Single-Stage Object Detection with Fusion of Point Cloud and Image Feature

doi:10.3778/j.issn.1002-8331.2112-0555

Abstract

Abstract: 3D objects can be effectively detected and classified with the supplement of image information to the geometry and texture information of point cloud. Aiming at the problem of effectively integrating image features into point clouds, an end-to-end deep neural network has been designed. A novel fusion module named PI-Fusion（point cloud and image fusion） is proposed to enhance semantic information of point cloud by using image features in a point-by-point manner. In addition, during the downsampling process, a fusion-sampling strategy is adopted to make use of distance farthest point sampling and feature farthest point sampling for small objects. After three downsampling processes of fused image and point cloud features, points are moved to the center of target object through a candidate point generation layer. Finally, the classification confidence and regression are predicted by the network with a single-stage object detection header. Experimental results on KITTI dataset show that the proposed method has improved 3.37, 1.92 and 1.58?percentage points in simple, moderate and hard degree of difficulty on KITTI dataset respectively in comparison with 3DSSD.

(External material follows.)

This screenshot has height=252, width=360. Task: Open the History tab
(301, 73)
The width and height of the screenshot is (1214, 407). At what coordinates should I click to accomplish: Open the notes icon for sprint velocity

Key words: image recognition, point cloud object detection, multimodal feature fusion

摘要： 使用图像信息补充三维点云的几何和纹理信息，可以对三维物体进行有效地检测与分类。为了能够更好地将图像特征融入点云，设计了一个端到端的深度神经网络，提出了一个新颖的融合模块PI-Fusion（point cloud and image fusion），使用图像特征以逐点融合的方式来增强点云的语义信息。另外，在点云下采样的过程中，使用距离最远点采样和特征最远点采样的融合采样方式，以在小目标上采样到更多的点。经过融合图像和点云特征的三次下采样之后，通过一个候选点生成层将点移动到目标物体的中心。最后，通过一个单阶段目标检测头，得出分类置信度和回归框。在公开数据集KITTI的实验表明，与3DSSD相比，此方法在简单、中等、困难难度的检测上分别提升了3.37、1.92、1.58个百分点。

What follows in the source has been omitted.